His company hosts conferences at the track and takes 4,500 employees to its two-day Christmas jumps fixture. Howden continues: ‘‘Ascot is a fantastic British business, I would say it is the pinnacle of racing and we believe we are a great British business, the pinnacle of insurance. We are also an international brand in 55 countries around the world and Ascot is a very international brand. Anyone you want to talk to around the world will have heard of Ascot.
‘‘Royal Ascot is without doubt one of the ultimate corporate hospitality invitations you can get. If you invite a husband and wife to Royal Ascot, they are probably going to want to come. So, for the business that is really good.
‘‘When Royal Ascot is on, we run adverts but we don’t run Howden-only adverts, we run Howden and Ascot adverts. We are talking about that connection. It is not just us sticking our name on Ascot. We are embedded in a proper partnership.
‘‘I have had some really good feedback with people saying it is nice to see a British company and, to be blunt, not just another bookie getting behind racing.’’
Howden, whose company recently launched the Stud Employee Accident Benefit Scheme in association with the TBA, would now like to see the racing world get behind TAP, created to improve the transition of horses bred for racing into both competitive and leisure riding once their career in the sport is over.
It is a passion project for both him and daughter Jemima, a TAP trustee and now a full-time event rider who delivered one of her father’s proudest sporting moments when winning the CCI2*-S class event at Cornbury last year.
Launched in December 2024, TAP offers nationwide education and practical support to help new thoroughbred owners, tackling common misconceptions about the breed as well as subsidising training opportunities.
A national network of 16 TAP coaches is now in place, with over 190 training days and 2,000 training opportunities across the UK annually.
Howden says: ‘‘If you are the son or daughter of an eventer or the son or daughter of a trainer, you don’t need help. It is all obvious to you. But there’s a huge amount of people out there who love the equine world and who don’t have that privilege.

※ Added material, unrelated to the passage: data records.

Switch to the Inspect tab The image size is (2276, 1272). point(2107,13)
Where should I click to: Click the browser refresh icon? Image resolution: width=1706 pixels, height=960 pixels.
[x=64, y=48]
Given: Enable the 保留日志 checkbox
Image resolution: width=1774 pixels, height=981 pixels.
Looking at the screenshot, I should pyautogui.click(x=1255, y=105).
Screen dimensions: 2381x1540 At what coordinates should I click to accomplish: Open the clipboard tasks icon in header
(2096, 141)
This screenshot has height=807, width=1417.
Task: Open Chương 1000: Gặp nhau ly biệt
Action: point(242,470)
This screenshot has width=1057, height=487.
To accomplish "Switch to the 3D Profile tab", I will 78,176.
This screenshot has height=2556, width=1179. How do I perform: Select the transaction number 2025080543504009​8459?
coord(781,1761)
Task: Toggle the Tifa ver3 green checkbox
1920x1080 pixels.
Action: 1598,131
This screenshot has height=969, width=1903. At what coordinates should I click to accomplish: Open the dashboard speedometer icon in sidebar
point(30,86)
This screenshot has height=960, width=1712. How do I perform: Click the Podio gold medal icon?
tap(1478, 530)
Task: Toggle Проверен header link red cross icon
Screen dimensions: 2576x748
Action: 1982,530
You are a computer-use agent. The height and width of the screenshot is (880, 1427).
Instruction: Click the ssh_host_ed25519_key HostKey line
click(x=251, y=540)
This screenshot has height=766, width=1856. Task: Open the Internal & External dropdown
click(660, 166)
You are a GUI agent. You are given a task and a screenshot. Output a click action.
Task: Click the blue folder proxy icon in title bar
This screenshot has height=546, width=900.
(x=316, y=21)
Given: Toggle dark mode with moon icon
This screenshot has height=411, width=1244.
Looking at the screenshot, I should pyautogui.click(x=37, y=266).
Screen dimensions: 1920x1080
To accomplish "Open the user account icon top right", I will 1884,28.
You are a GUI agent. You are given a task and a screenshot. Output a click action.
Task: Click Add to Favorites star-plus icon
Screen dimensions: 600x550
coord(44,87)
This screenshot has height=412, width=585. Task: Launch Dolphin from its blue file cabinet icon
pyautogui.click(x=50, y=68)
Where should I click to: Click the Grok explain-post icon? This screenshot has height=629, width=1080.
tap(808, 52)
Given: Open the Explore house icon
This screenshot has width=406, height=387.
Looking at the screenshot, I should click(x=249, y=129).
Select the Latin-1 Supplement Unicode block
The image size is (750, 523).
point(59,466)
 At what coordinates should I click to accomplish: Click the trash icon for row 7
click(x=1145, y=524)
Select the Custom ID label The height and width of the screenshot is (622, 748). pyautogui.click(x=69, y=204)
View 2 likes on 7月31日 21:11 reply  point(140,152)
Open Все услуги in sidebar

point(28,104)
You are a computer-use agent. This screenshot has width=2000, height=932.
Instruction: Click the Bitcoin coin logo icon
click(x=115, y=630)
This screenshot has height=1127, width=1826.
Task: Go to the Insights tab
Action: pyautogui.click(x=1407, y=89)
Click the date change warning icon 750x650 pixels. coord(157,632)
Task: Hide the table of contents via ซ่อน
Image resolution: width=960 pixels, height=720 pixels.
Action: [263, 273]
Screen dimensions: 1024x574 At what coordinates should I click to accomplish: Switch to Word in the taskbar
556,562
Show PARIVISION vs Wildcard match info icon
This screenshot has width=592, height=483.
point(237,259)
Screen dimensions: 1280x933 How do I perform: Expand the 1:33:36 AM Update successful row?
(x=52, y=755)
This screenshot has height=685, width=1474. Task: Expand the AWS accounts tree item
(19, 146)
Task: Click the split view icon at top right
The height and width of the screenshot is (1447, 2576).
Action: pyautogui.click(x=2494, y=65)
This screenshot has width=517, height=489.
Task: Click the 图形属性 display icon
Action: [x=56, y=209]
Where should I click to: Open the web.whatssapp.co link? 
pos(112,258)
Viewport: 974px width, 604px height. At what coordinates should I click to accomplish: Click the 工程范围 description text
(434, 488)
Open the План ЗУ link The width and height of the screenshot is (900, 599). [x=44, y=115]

‘‘We work very closely with organisations like Retraining of Racehorses, but I wanted to do something that was very specific around practical training.’’
Standing alongside TAP, Cornbury House Horse Trials will also host the inaugural Thoroughbred Eventing Challenge when £50,000 will be up for grabs, a prize put up by Howden’s friend Jayne McGivern, owner of Dash Grange Stud.
Howden says some of Britain’s best-known event riders have their eye on the prize for the novice level class and hopes breeders, owners, trainers and racing fans will attend, especially to watch the concluding showjumping section of the event on September 12.
‘‘Anybody can win it. You just must be a thoroughbred registered with British Eventing and qualified to compete at a novice level,’’ Howden says.
‘‘I am sure lots of top riders are pretty sure they are going to win. Oliver Townend has told me a few times, ‘I am going to have that prize David’, and I am sure Laura [Collett] is keen too.
‘‘I am really trying to get TAP out into the racing world, saying, ‘Come on, get involved, what else can you do practically to help with this issue?’ I think it is being well-received.
‘‘I can see how you can expand and take it into other areas, do more around prize-money for ex-racehorses.’’
There is a similarity between how Howden operates his business and how he sees TAP. Both centre around empowerment and an opportunity to build and create, those two little words again.
He adds: “Like all these things, it takes a community of people to make a difference. It is no good one person or five. We must do things collectively and that collaboration is important.”